The Washington Post also quoted Henry Burt, Secretary and Chief of Staff of the Diocese, as saying that the Diocese was in negotiations with other parishes and hoped to reach settlement with them as well. ADV spokesman Jim Oakes said that no other parishes were in settlement talks. This discrepancy may be explained by letters received by some parishes from Diocesan lawyers offering terms similar to those accepted by Church of Our Saviour Oatlands. These proposals contain provisions more onerous than could be ordered by Judge Bellows if the parishes were to lose the litigation (such as to sever ties to Anglican bodies). We understand that these are viewed as so unreasonable by the ADV parishes as not to reflect a good faith interest in settlement on the part of the Diocese and TEC.

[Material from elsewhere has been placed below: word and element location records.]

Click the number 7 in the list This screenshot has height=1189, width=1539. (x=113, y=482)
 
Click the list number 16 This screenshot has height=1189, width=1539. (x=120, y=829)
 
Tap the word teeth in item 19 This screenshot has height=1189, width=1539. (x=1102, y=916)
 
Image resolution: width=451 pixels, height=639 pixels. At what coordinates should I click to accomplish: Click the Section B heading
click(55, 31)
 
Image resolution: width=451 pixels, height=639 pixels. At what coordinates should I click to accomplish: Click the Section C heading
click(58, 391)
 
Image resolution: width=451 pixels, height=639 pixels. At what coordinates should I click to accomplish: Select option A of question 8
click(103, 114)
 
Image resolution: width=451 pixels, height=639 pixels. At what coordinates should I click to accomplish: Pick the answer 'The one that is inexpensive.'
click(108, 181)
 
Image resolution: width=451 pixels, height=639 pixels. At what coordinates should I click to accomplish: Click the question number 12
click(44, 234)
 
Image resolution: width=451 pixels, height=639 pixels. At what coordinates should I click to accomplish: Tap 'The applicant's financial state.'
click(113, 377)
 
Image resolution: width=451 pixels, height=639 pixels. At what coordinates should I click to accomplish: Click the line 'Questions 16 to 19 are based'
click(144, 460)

Meanwhile, legal costs continue to mount as discovery proceeds in preparation for the trial beginning April 25.

Tuesday, February 15, 2011

Details of Somerset Anglican Fellowship (PA) settlement

The Episcopal Diocese of Pittsburgh has negotiated a second agreement with an Anglican parish. Unlike the first settlement, this one does not require the parish to break ties with the Anglican Diocese of Pittsburgh or the Anglican Church in North America.

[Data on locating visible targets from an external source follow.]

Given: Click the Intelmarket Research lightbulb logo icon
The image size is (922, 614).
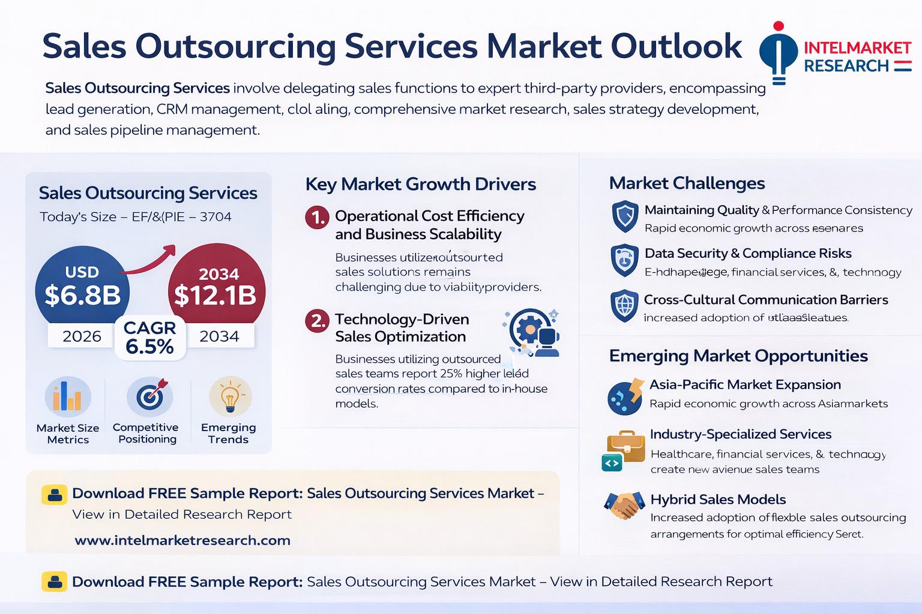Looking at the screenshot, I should [779, 53].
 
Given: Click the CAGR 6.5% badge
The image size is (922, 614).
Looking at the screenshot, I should [149, 338].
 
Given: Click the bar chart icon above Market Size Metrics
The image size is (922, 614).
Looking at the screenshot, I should [68, 397].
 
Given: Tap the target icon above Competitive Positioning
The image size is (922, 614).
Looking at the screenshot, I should [149, 396].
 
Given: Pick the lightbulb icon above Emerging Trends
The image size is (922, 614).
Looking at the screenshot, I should [230, 396].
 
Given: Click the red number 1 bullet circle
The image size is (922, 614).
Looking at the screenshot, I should [317, 218].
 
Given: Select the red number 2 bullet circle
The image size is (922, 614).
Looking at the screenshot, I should [317, 321].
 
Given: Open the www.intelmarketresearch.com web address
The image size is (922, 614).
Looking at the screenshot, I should [182, 540].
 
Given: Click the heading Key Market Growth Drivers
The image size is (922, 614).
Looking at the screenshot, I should [420, 184].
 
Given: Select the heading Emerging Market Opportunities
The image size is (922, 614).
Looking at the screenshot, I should [738, 356].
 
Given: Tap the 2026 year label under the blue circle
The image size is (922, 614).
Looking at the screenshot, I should [82, 336].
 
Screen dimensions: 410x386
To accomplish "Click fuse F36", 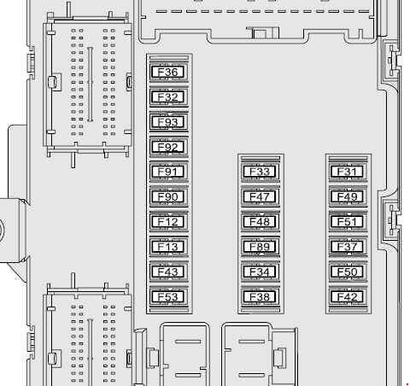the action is [169, 72].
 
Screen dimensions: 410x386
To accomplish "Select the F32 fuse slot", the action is [169, 97].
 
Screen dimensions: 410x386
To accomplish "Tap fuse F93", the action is [169, 122].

Somerset Anglican Fellowship was formed in 2008 when members of St. Francis-in-the-Fields Episcopal left TEC. They took none of the St. Francis property and began worshiping in rented space. However, they had no hymnals, chalices, or other communion materials. So they received those from the Diocese.

Under the terms of the agreement, Somerset Anglican has 30 days to return that property. Somerset Anglican has also agreed not to support litigation against the Diocese by other churches.

The impetus for the settlement was Somerset Anglican's plans to purchase a former Presbyterian church. The Diocese and TEC have relinquished any claims they may have asserted concerning the new church buildings as part of the agreement.

Sunday, February 6, 2011

Details of Moon, PA settlement

The congregation of St. Philips Church in Moon, PA has voted to accept the terms of a settlement negotiated with the Episcopal Diocese of Pittsburgh. The parish will receive clear title to its property in exchange for payment of an undisclosed sum and assumption of the existing mortgage.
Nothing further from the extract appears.